# Description of the task
Leaving out all pictures, transcribe exactly the lines between the line with "You are a computer-use" and the last line of the records below, both included.

Pixel coordinate grounding data
++++

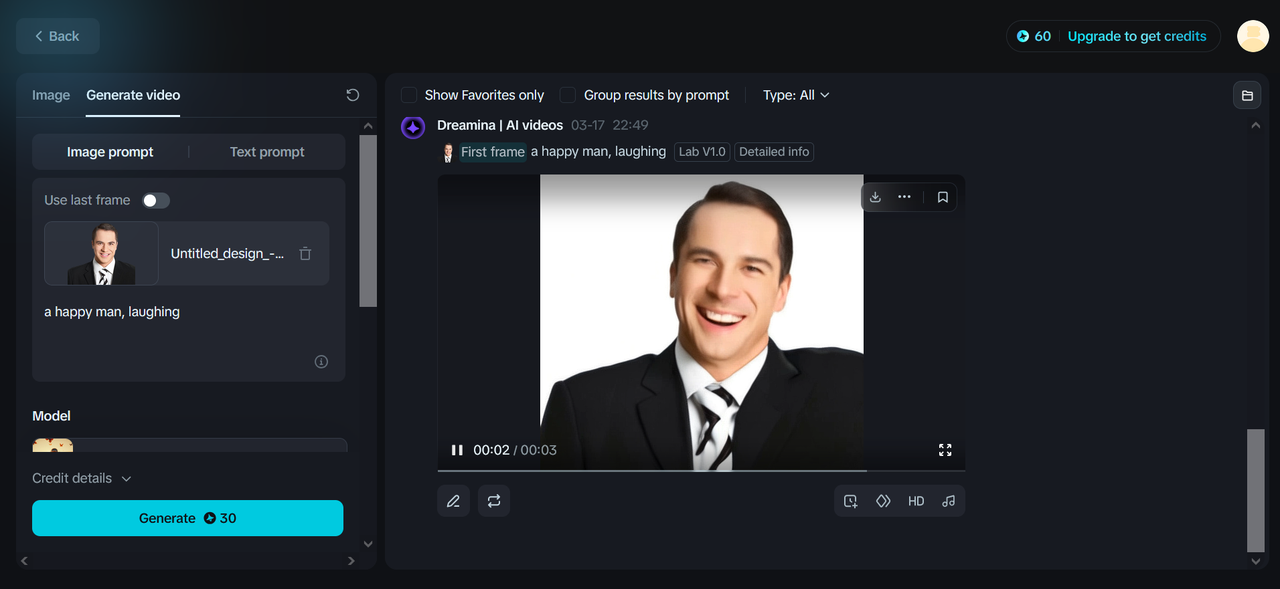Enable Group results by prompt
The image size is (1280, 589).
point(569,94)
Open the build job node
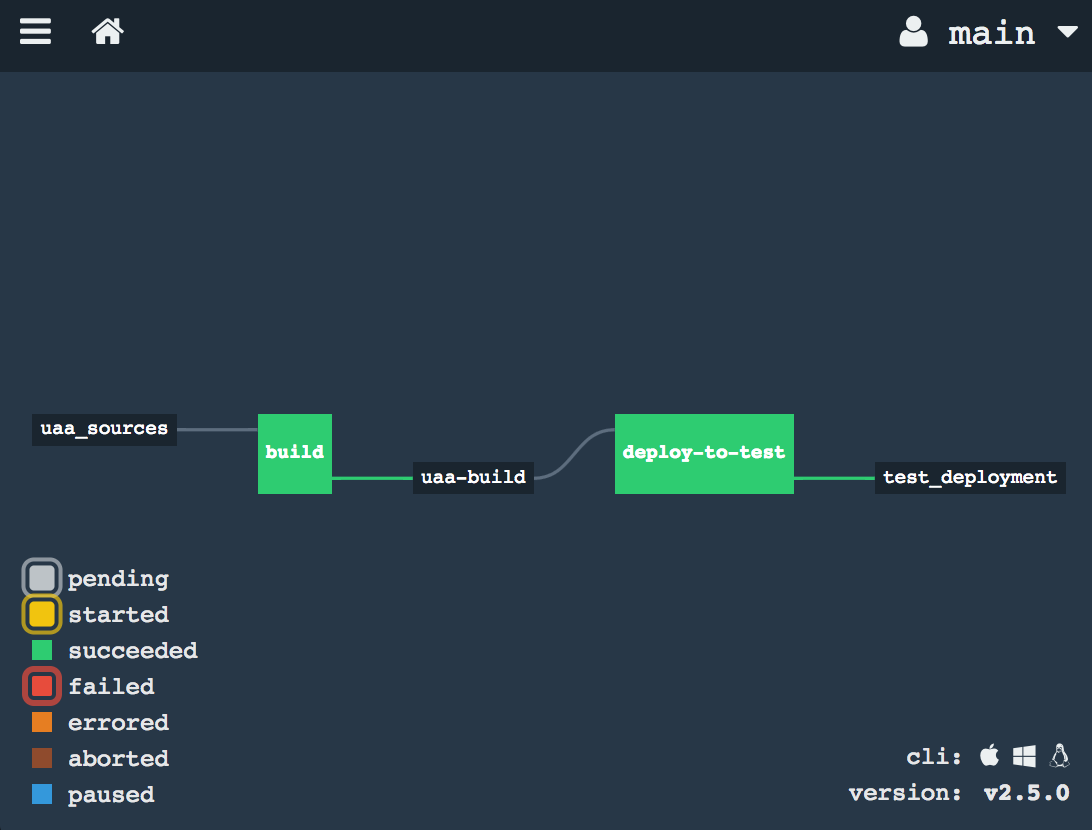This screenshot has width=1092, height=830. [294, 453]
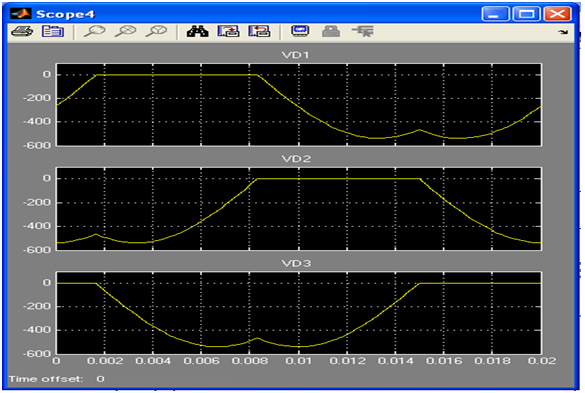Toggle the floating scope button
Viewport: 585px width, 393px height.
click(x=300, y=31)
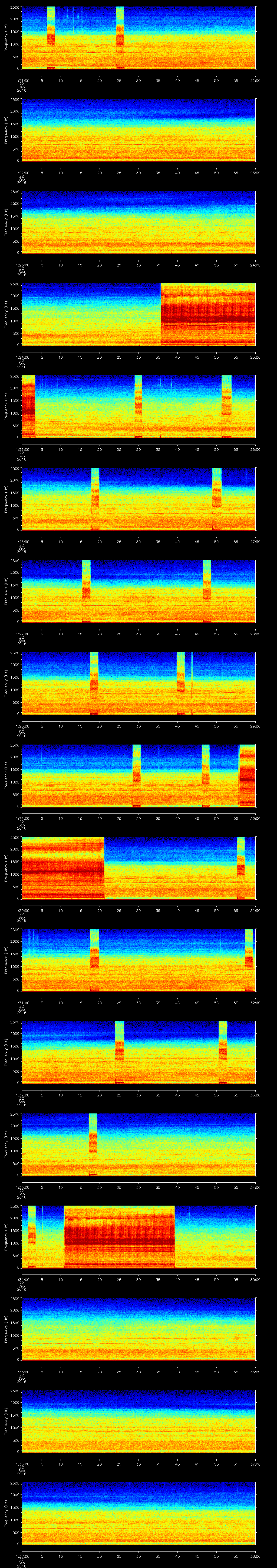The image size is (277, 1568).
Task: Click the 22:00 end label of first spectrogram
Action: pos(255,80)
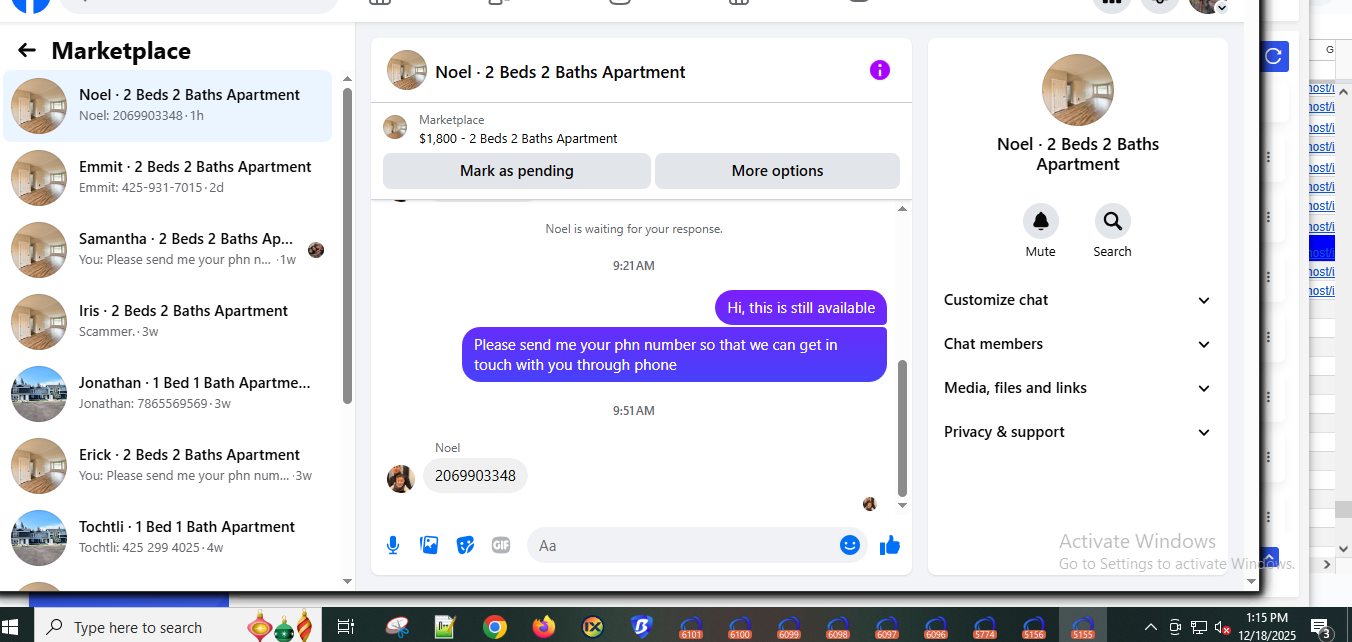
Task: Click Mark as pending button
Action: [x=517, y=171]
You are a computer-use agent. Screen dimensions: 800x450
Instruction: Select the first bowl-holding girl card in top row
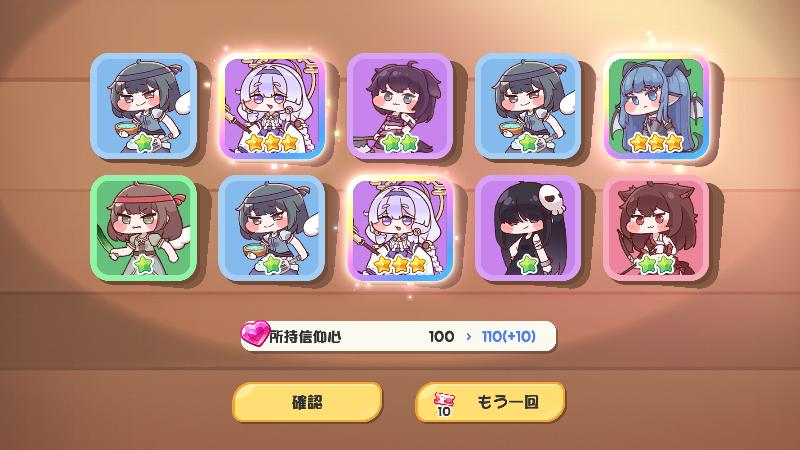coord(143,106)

++++

# Finished exercise
You are a computer-use agent. Screen dimensions: 800x450
Instruction: Select the first bowl-holding girl card in top row
coord(143,106)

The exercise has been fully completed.